Despite the grand jury leaks, somehow I held out hope, perhaps naively, that they'd still decide to indict.

The prosecutor had long said that he'd release evidence if the grand jury failed to reach an indictment, but the judge has not agreed to it yet

St. Louis County Prosecuting Attorney Robert McCullough has repeatedly stated that he would obtain a court order to unseal grand jury evidence, an unusual step that was seen as an attempt to defuse potential anger over the decision. In a St. Louis Post-Dispatch story on Nov. 23, St. Louis County Court Administrator Paul Fox said Judge Carolyn Whittington had agreed to grant the request.

But Fox described the paraphrased quote attributed to him as “not accurate,” in a letter released after the story, and said Whittington had not made an agreement to release grand jury evidence and that any requests “will require the Court to analyze the need for maintaining secrecy of the records with the need for public disclosure of the records.”

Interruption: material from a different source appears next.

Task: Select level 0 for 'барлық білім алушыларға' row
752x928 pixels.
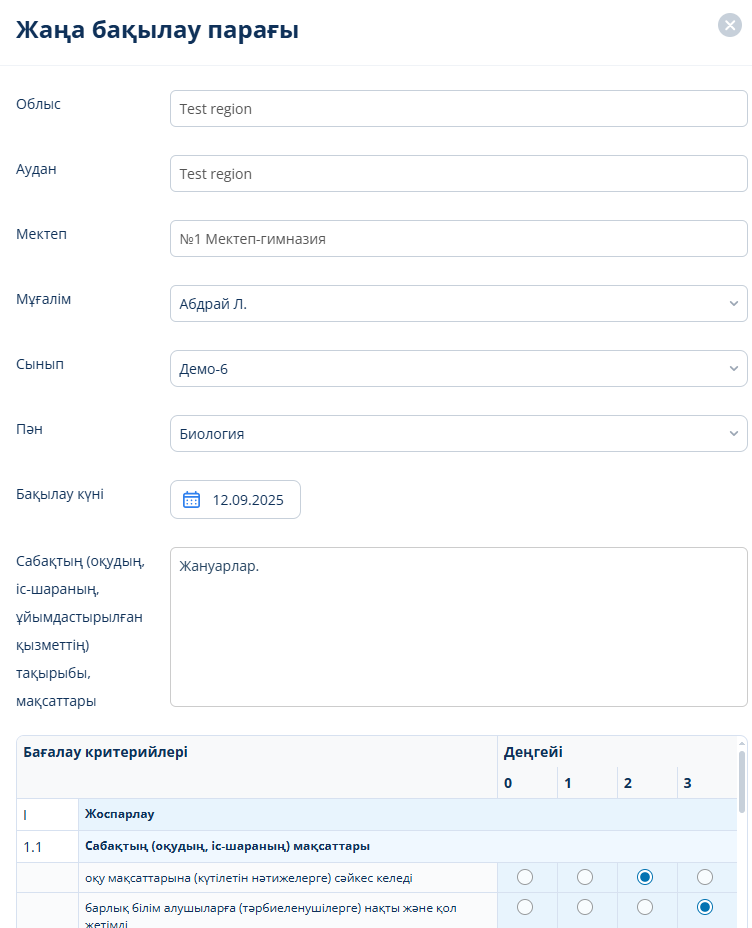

It's perhaps self-serving on the part of the prosecutor, a way to show he did everything possible to secure an indictment, but let's hope the judge agrees to release the evidence. Even without that, given the grand jury transcripts that have already been released and the full sum of reporting that has already been donee, I'd love to see a Serial-like podcast from a lawyer or criminal law expert walking through the events on the night of the shooting and the subsequent investigation and court case.

Twitter is somewhat of a comfort now, a way to feel connected to the collective anguish of much of the country, but in a few months, maybe sooner, some will start tweeting "Remember Ferguson?" as some collective reprimand of our short term memory. Very soon, 140 character outbursts won't be enough, and that's where a longer form medium like a serial podcast would feel more appropriate.